We run our tests multiple times per minute against all our services, and each service ("service" is a label where each service's name is the label value) has a different number of tests associated with it, but if any of the tests for a given service fails, we consider that a "down moment". (The number of test failures for a given service is captured in the metrics with the status="failure" label value.) We clamp the number of failures to 1 so we only have zeroes and ones for our values and can therefore convert a "failure values time series" into a "success values time series" instead, using an inequality operator and the bool modifier. (See this post for a discussion about the use of bool.) So the result of the first recorded metric is 1 for every service where all its tests succeeded during that scrape interval, and 0 where there was at least one test failure for that service.

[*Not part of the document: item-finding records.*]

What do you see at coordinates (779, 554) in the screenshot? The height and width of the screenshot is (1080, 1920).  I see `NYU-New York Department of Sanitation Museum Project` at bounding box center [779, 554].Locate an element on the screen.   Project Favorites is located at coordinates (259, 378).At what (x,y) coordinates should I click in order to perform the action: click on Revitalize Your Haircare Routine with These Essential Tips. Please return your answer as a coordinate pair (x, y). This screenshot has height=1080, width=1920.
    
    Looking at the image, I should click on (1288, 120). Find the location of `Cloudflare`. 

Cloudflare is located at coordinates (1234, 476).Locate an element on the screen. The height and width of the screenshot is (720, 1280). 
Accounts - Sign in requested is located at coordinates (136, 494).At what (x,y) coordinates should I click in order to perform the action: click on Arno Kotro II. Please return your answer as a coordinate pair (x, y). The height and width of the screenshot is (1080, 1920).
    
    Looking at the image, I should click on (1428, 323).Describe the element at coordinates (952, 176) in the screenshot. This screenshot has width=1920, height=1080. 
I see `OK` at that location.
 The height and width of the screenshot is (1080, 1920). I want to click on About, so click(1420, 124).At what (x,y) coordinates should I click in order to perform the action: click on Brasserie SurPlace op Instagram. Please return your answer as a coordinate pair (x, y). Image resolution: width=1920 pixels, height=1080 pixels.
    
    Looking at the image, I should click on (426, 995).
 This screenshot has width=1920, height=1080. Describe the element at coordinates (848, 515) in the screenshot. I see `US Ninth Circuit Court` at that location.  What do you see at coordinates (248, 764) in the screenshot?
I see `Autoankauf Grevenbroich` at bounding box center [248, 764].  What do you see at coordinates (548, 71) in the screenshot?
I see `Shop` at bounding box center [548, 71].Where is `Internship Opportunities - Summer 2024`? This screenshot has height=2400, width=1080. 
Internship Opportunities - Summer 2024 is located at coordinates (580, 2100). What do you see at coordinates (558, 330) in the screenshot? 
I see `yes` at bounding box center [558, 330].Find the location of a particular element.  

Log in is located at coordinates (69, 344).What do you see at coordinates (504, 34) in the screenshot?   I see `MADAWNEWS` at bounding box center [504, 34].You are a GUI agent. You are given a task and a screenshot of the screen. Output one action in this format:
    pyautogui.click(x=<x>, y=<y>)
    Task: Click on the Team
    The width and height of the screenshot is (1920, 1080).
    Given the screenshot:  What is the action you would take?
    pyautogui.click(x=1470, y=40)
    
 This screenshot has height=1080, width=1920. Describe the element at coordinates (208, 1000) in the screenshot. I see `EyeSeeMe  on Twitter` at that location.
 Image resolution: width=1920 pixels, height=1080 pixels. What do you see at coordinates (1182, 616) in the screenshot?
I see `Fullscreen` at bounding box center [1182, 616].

If the number of failures for a service is > 0 for all the values returned for any given minute, we consider that service to be "down" for that minute. (So if we have both a failure and a success in a given minute, that does not count as downtime.) That is why we have the second recorded metric to produce the actual "up for this minute" boolean values. The second recorded metric builds on the first, which is OK since the Prometheus documentation says the recorded metrics are run in series within each group.
So "Uptime" for any given duration is the sum of "up for this minute" values (i.e. 1 for each minute up) divided by the total number of minutes in the duration, whatever that duration happens to be.
Since we have defined a recorded metric named "minute_up_bool", we can then create an uptime graph over whatever range we want. (BTW, recorded metrics are only generated for times after you first define them, so you won't get yesterday's time series data included in a recorded metric you define today.) Here's a query you can put in Grafana to show uptime % over a moving window of the last 5 days:
sum_over_time(minute_up_bool[5d]) * 100 / (5 * 24 * 60)
So this is our recording rule configuration:
groups:
- name: uptime
interval: 1m
# Each rule here builds on the previous one.
rules:
# Get test results as pass/fail => 1/0
# (label_replace() removes confusing status="failure" label value)
- record: test_success_bool
expr: label_replace(clamp_max(test_statuses_total{status="failure"}, 1), "status", "", "", "") != bool 1
# Get the uptime as 1 minute range where the sum of successes is not zero
- record: minute_up_bool
expr: clamp_max(sum_over_time(test_success_bool[1m]), 1)
You have to use recording rules because you cannot create a range
vector from the instance vector result of a function in a single
query
Actually you can, by using a subquery:
(...some complicated instant subexpression...)[5d:1m]
This gives the same results as if you'd used a recording rule with a 1 minute evaluation interval. The recording rule is still beneficial though, as it avoids recomputing the subexpression every time.